When you are doing simple maps/filters whatever, then yeah, higher order functions all the way.
Actually F_90 < 2^64. Golang ints are minimum 32bits and can be 64bits so my results were not completely useless at all ;)
Indeed you can compute Fibonacci numbers (and other linear recurrences) with matrix exponentiation, or with a closed-form equation like the Binet Formula - but I limited the scope of this article to tail recursion.
I suspect that computing Fibonacci numbers with Binet formula is slower than with matrix form - if mul(n) is the number of multiplications required to compute x^n, then matrix form will use 8 * mul(n) integer multiplications, while Binet's formula requires 2 * mul(n) floating point operations. I suspect the latter is slower.

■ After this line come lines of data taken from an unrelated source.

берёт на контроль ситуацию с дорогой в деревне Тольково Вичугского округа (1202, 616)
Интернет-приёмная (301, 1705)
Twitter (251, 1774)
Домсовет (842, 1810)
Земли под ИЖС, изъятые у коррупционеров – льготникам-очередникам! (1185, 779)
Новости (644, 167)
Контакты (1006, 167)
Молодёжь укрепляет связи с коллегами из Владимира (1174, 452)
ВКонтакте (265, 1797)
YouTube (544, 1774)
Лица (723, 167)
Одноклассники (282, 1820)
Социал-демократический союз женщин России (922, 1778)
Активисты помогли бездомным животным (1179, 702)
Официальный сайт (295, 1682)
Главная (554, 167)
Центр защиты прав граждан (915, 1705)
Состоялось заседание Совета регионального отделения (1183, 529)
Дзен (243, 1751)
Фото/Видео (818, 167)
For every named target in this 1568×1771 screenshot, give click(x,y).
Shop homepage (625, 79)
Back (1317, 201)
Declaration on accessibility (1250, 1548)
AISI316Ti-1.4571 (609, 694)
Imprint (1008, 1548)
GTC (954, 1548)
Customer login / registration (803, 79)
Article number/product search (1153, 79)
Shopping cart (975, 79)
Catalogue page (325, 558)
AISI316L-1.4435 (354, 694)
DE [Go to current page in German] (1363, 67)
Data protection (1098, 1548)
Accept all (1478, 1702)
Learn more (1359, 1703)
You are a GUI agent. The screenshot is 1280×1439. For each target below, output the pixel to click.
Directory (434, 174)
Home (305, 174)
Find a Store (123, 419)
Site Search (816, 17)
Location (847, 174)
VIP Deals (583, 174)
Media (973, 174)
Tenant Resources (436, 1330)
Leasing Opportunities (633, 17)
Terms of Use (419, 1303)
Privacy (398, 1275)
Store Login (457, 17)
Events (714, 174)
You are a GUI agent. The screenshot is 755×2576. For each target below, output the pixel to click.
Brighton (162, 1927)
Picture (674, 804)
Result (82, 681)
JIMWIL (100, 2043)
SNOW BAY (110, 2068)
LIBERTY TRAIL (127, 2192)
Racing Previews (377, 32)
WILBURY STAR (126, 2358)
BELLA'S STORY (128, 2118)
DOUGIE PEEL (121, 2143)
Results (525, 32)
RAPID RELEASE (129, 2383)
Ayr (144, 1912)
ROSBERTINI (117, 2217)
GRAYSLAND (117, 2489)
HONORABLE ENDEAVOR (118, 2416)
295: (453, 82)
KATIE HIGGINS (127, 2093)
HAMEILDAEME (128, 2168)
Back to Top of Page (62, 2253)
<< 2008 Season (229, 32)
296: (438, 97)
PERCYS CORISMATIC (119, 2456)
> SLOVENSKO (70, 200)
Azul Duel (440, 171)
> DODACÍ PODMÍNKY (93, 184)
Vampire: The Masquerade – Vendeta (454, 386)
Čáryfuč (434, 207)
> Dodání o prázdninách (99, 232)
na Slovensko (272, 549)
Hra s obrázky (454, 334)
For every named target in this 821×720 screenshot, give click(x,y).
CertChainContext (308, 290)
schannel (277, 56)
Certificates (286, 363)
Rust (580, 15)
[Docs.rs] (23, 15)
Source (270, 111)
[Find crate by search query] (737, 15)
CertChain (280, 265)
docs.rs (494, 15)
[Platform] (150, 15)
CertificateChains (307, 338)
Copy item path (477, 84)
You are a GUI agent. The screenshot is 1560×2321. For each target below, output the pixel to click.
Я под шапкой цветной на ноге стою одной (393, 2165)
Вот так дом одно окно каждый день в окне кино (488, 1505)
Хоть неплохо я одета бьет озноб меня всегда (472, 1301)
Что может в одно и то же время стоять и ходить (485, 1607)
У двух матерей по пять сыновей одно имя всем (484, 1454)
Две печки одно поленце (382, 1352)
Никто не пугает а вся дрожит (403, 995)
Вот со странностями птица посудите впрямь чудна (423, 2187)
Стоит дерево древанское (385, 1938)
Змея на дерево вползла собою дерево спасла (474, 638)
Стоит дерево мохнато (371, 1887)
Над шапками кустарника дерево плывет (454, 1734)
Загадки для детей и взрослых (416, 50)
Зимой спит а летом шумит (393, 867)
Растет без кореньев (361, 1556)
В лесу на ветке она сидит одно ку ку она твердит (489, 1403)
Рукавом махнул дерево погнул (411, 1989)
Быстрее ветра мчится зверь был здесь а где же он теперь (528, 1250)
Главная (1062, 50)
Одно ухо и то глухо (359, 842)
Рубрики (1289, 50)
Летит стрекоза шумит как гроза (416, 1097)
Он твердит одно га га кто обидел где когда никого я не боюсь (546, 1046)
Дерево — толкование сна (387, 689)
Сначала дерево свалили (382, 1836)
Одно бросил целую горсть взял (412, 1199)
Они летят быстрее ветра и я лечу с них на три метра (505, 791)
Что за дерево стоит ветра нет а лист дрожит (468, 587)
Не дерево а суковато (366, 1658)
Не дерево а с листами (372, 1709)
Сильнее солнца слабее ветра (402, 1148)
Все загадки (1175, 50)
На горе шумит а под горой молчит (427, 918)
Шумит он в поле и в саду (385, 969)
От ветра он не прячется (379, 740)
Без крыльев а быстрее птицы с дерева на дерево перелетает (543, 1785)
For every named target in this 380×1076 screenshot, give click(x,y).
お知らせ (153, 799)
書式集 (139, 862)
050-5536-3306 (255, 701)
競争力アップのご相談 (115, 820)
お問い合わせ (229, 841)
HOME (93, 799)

> You can implement matrix exponentiation recursively however.
And tail recursively, and – going full circle – you can convert that tail recursion into iteration (see [1] for example, using techniques described in [2]).
Many thanks, and very very nice article. I used to spend time reading about linear recurrences and all things fibonacci. I stopped but this reminds me I should go back into it.
When I see func FibTailVecSum(n int) int { if n < 2 ... and func FibTailVec(acc int, a int, b int) (int, int) { if acc == 1 { I go full Terry Pratchett and began to yell Guards! Guards! I mean, these are perfect examples of Elixir guards. Is there a similar functionality in Go?